December 17th, 2013




Paolo Crosato: Software Engineerat UbiEst


Today’s Apache Cassandra use case features Paolo with UbiEst. Paolo, thanks for joining us, what does UbiEst do?

UbiEst is the leading Italian provider of location based services. Our mission is to give our customers peace of mind about people or valuables they care of. We develop fleet management solutions for companies, which need to track their vehicles for security or efficiency. We develop personal security solutions, for people who need to take care of their dear ones, pets, or their valuables they care for. We provide a wide array of web mapping solutions, like navigation, store locators and geomarketing.

How are you using Apache Cassandra?

We use Cassandra as a data storage solution for time series data sent by GPS trackers. Allowing us to query the data and give real time reports to our customer. We also run aggregate data analysis and data mining operations daily, and we need to do that with a minimal performance hit on the whole architecture. Deploying Cassandra was very easy compared to other storage technologies, and it blends nicely with our architecture, which still relies on Oracle or PostgreSQL for data that needs strong relationships and normalization.

What was the motivation for using Cassandra? Did you evaluate against any other options?

We need a fast read/write solution for our GPS trackers data, as fast as possible, and Cassandra proved to be the best solution for our need. We evaluated both relational based solutions like Oracle and PostgreSQL, and document oriented databases like MongoDB. Oracle was discarded, because of steep license cost increases and sub optimal performances. MongoDB requested too many hardware resources to provide the performances we needed. However, the main reason we chose Cassandra over other technologies was that it perfectly fits our use case, it felt like the best tool for the job.

That’s great. What does your deployment look like?

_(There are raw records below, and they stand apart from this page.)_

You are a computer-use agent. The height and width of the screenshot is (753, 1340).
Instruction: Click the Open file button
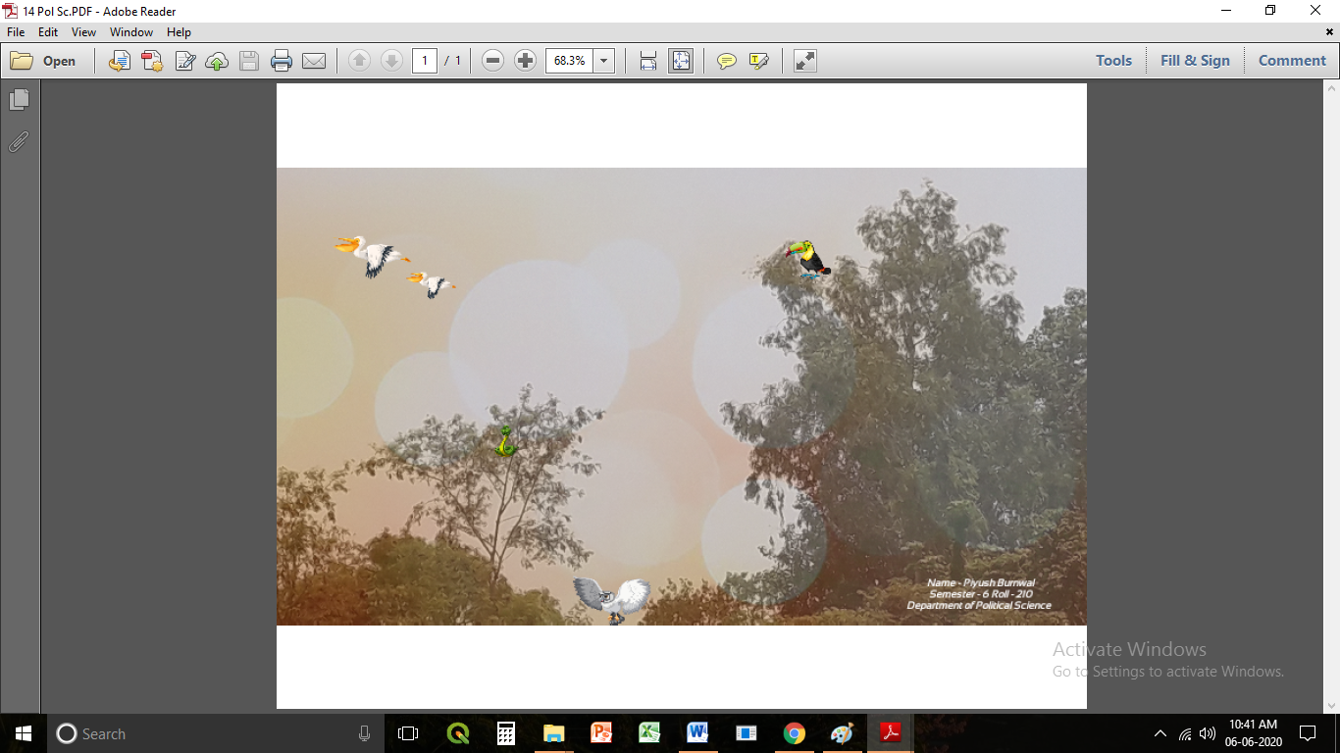click(44, 61)
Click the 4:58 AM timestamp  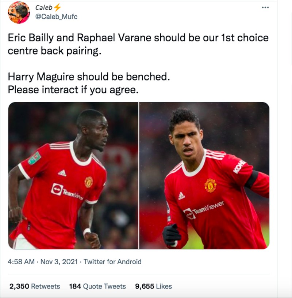[21, 262]
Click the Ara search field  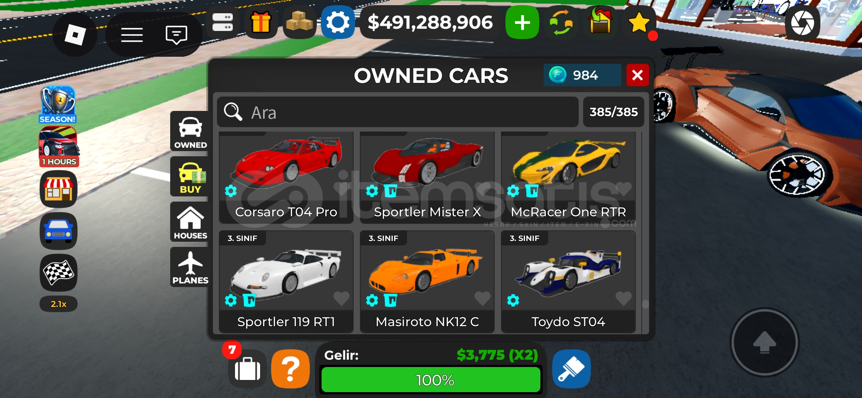tap(398, 112)
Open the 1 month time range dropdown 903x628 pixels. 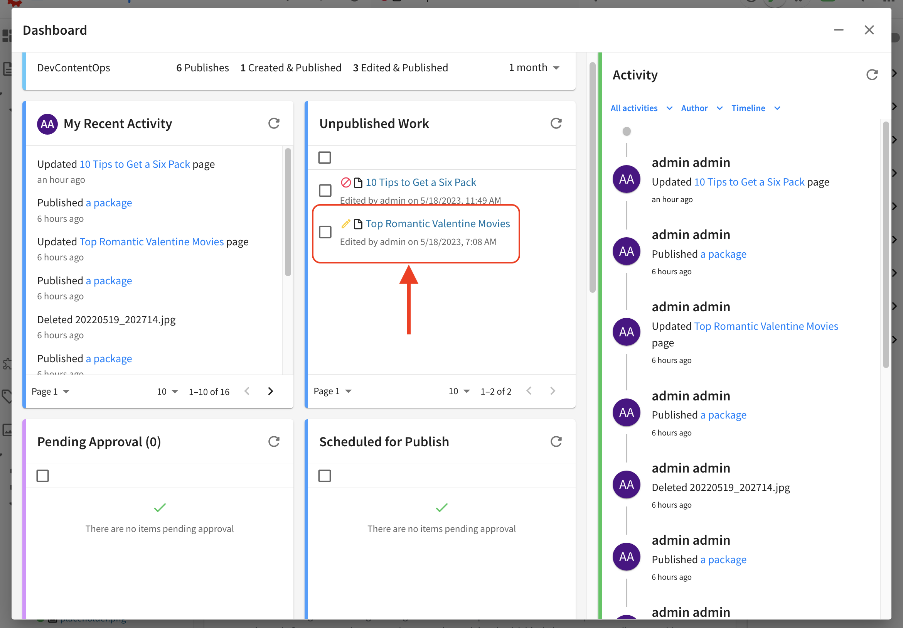(534, 67)
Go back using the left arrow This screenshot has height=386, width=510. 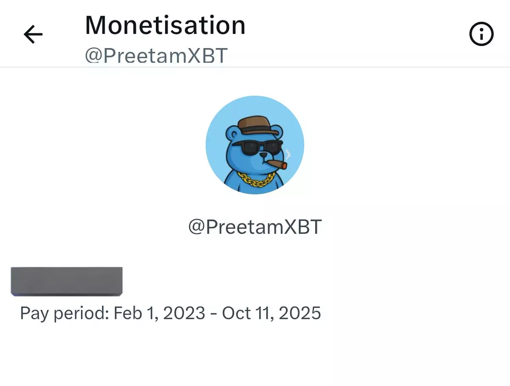point(33,34)
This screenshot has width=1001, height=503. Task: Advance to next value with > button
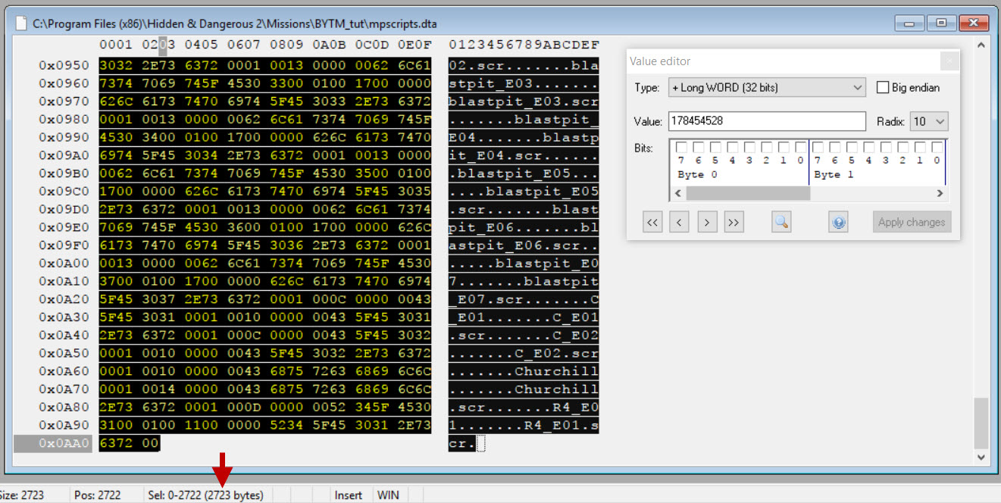706,222
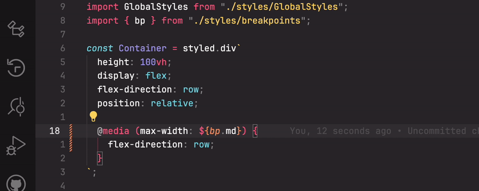Open the GitHub panel in activity bar
This screenshot has height=191, width=479.
click(16, 183)

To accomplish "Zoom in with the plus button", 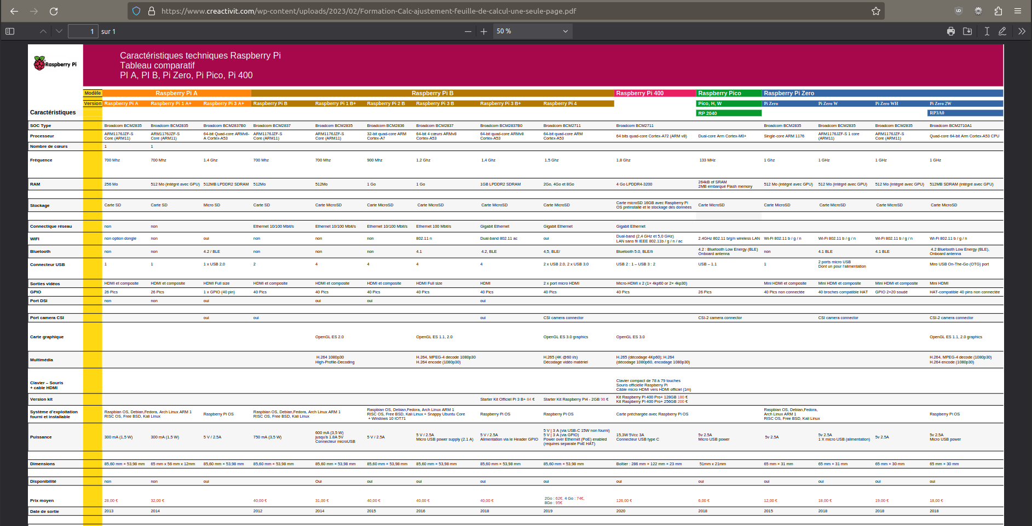I will pos(483,31).

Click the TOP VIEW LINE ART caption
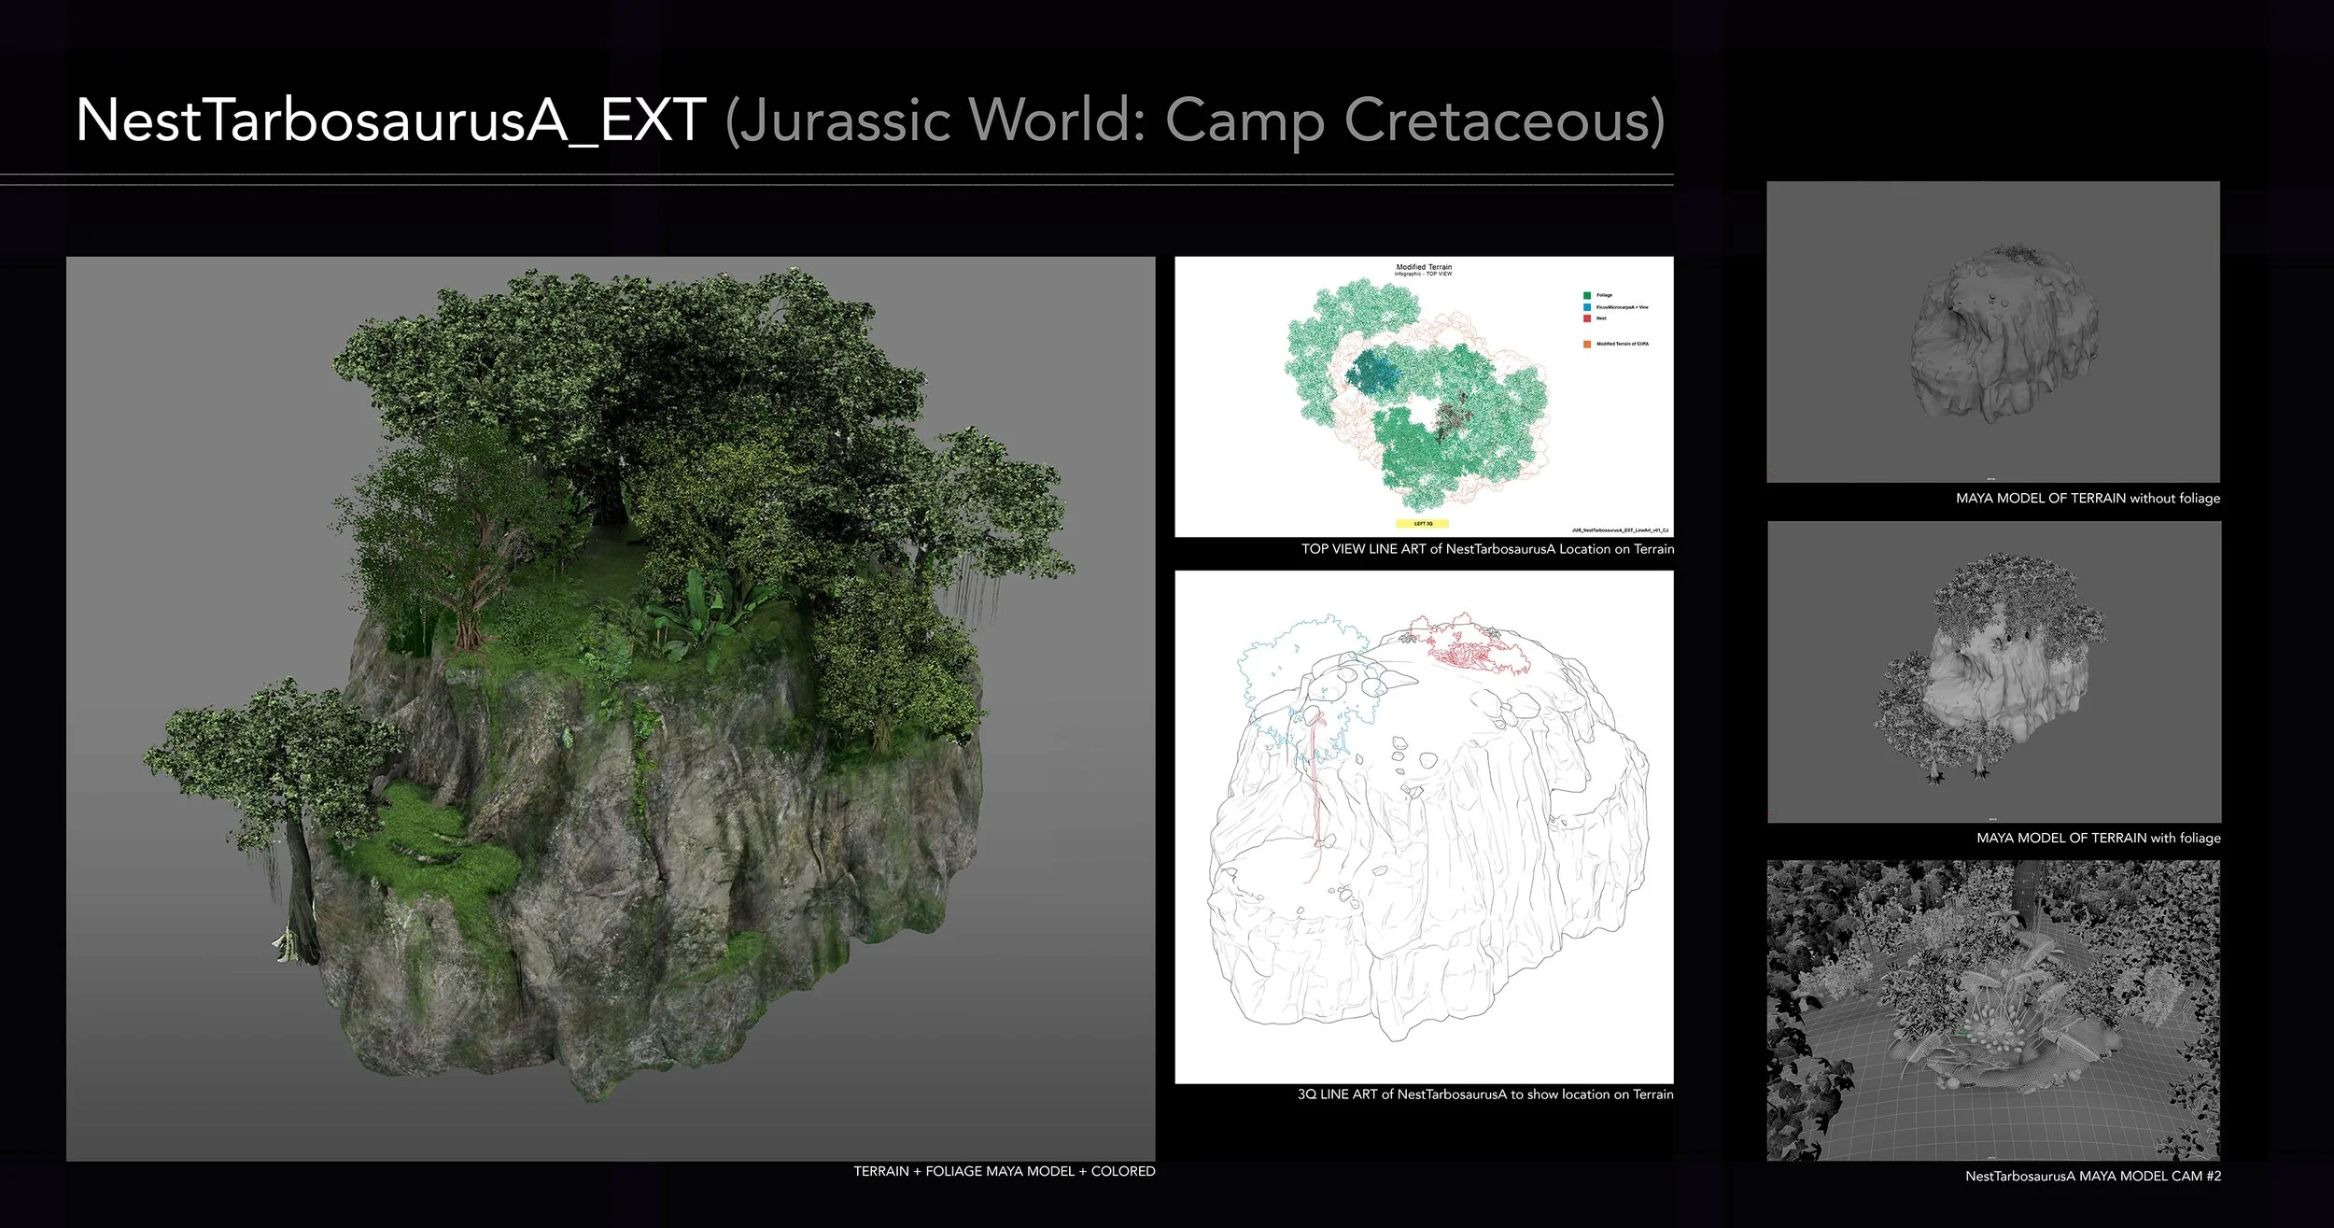1487,549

We have a single cluster configuration with a very small number of nodes. Everything is hosted in the cloud. The current amount of data is about 200GB, we will reach one billion rows on our main column family by the end of the year and continue growing.

Is there anything you’d like to see in future versions of Apache Cassandra?

We’d like to see better integration with Java and Spring, since we develop a lot of services with it. It would be nice to have more documentation, a complete guide on data modeling with use cases. Up to date documentations and guides would help too, we found many online resources and some books, but most of them referred to obsolete versions of Cassandra. We also found a lack of tools for importing and exporting huge numbers of data, a command line utility like imp/exp or mongoimport/mongoexport would help a lot.

What’s your experience with the Apache Cassandra community?

We had a great experience with Datastax, they were extremely supportive and helped us a lot, both with data design and cluster deployment. The user mailing lists, expecially the Java Driver one, provided great information and insights, so our experience has been very positive.

Anything else that you’d like to add?

We like Cassandra a lot because it provides what it advertises, i.e. stellar performances with reasonable hardware resources, even if the data model imposes strong constraints over the queries, and the query language is not as rich as in other noSQL solutions like MongoDB. Please keep on improving Cassandra, without mimicking relational or documental features that would badly impact on the performances.